Giovanni Fontana, poliartista, ha esperienza di arti visive, architettura, teatro, musica, letteratura. Pratica l’intermedialità fin dagli anni sessanta. I suoi poemi sonori sono proposti in centinaia di festival in Europa, in America, in Oriente. Già teorico della «poesia pre‐testuale» (1984), nel 2008 formula l’idea di una «poesia epigenetica», sostenuta con numerosi saggi pubblicati in Italia e all’estero. Un profilo acustico sul tema è offerto da Epigenetic Poetry (LP, 2016). Ha pubblicato opere in forma tradizionale e multimediale. Ha preso parte a circa ottocento mostre; tra queste la Bienal de São Paulo (1981), la Quadriennale di Roma (1986) e la Biennale di Venezia (2003, 2005, 2010). Ha scritto testi per svariati musicisti, tra i quali Ennio Morricone e Roman Vlad.

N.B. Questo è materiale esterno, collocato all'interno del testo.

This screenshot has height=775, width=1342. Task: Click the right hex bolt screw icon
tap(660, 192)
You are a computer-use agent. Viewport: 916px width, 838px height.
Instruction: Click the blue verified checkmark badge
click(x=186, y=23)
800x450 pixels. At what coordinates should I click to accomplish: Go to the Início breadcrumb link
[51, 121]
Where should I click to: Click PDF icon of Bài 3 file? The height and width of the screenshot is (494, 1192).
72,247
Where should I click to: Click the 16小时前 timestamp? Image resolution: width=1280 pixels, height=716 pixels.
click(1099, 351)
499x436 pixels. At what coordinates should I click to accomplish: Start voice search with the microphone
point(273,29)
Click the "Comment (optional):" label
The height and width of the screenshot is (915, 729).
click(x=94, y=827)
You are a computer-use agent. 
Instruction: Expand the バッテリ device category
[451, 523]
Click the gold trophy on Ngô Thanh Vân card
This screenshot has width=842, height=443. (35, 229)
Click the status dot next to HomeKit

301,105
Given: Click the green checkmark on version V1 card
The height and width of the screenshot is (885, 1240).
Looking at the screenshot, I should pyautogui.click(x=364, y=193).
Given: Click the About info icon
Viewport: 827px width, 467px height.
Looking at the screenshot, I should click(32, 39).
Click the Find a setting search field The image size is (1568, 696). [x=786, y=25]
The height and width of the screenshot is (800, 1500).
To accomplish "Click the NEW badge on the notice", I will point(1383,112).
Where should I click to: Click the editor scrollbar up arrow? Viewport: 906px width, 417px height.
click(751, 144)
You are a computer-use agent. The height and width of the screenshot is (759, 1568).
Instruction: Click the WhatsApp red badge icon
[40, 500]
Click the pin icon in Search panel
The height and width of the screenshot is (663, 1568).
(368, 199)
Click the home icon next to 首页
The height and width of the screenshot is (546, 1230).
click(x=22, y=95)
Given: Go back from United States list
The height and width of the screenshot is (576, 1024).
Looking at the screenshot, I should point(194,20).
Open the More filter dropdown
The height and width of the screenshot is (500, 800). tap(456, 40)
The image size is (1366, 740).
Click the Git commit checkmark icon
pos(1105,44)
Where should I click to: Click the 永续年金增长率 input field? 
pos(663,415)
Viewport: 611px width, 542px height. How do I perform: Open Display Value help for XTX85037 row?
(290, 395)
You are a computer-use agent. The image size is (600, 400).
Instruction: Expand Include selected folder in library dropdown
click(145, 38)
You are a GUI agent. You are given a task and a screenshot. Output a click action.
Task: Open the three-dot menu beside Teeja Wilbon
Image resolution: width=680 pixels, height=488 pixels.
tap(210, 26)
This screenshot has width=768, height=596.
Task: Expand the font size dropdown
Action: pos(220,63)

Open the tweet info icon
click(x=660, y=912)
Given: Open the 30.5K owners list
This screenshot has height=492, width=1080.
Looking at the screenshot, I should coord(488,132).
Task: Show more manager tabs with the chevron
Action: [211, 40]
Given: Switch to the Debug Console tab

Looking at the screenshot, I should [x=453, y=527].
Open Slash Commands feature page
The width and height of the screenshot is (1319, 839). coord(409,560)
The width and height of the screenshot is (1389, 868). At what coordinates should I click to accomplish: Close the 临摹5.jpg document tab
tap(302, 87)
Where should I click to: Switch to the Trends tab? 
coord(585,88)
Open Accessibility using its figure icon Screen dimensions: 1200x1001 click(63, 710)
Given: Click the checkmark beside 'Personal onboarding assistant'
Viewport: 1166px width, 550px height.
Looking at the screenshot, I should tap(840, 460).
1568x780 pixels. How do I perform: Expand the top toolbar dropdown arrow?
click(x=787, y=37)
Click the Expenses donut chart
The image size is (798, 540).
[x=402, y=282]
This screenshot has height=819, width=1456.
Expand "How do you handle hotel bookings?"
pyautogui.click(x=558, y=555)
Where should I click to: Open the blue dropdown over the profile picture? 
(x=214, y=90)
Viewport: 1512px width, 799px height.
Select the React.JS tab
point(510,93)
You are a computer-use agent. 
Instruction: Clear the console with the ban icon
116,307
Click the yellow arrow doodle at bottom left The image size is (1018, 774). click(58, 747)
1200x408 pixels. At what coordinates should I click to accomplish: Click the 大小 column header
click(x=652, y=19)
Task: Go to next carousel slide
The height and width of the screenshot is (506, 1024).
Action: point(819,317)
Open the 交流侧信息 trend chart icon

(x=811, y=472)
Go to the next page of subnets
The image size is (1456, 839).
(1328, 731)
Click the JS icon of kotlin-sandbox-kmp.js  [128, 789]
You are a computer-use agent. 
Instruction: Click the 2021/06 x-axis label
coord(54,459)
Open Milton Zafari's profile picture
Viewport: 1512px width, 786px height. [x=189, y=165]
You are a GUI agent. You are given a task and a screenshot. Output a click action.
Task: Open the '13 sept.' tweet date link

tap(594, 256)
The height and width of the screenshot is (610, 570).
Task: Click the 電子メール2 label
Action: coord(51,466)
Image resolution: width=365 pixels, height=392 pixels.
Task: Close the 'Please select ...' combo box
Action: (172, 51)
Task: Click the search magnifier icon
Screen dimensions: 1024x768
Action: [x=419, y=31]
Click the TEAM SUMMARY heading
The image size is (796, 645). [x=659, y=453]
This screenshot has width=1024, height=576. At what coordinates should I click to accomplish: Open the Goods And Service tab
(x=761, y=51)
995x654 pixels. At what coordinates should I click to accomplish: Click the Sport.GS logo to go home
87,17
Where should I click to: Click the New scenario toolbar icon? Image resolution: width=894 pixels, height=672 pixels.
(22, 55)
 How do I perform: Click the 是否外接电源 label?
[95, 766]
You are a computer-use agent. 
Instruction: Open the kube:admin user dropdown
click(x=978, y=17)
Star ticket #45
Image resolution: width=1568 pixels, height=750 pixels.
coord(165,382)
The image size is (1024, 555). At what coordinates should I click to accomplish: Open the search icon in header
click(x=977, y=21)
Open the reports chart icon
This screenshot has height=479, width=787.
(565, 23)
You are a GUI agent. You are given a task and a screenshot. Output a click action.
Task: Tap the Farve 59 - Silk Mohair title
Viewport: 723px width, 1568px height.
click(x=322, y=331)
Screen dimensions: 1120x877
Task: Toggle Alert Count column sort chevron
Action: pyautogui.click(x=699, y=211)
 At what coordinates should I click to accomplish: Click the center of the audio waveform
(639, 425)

Silvia Moretti, dopo aver conseguito il dottorato alla Scuola Normale Superiore di Pisa in Letteratura italiana contemporanea, ha curato il primo riordino dell’Archivio di Gianni Toti presso La Casa Totiana, e lavorato in ambito audiovisivo e di progettazione culturale. Oltre a numerosi saggi e articoli, su Gianni Toti ha curato Gianni Toti o della poetronica (2012‐2024) con Sandra Lischi e il libro in realtà aumentata
La parola poesia è la prima poesia. Parole e immagini di Gianni Toti sulla poesia (2017). Attualmente dirige la Biblioteca Totiana.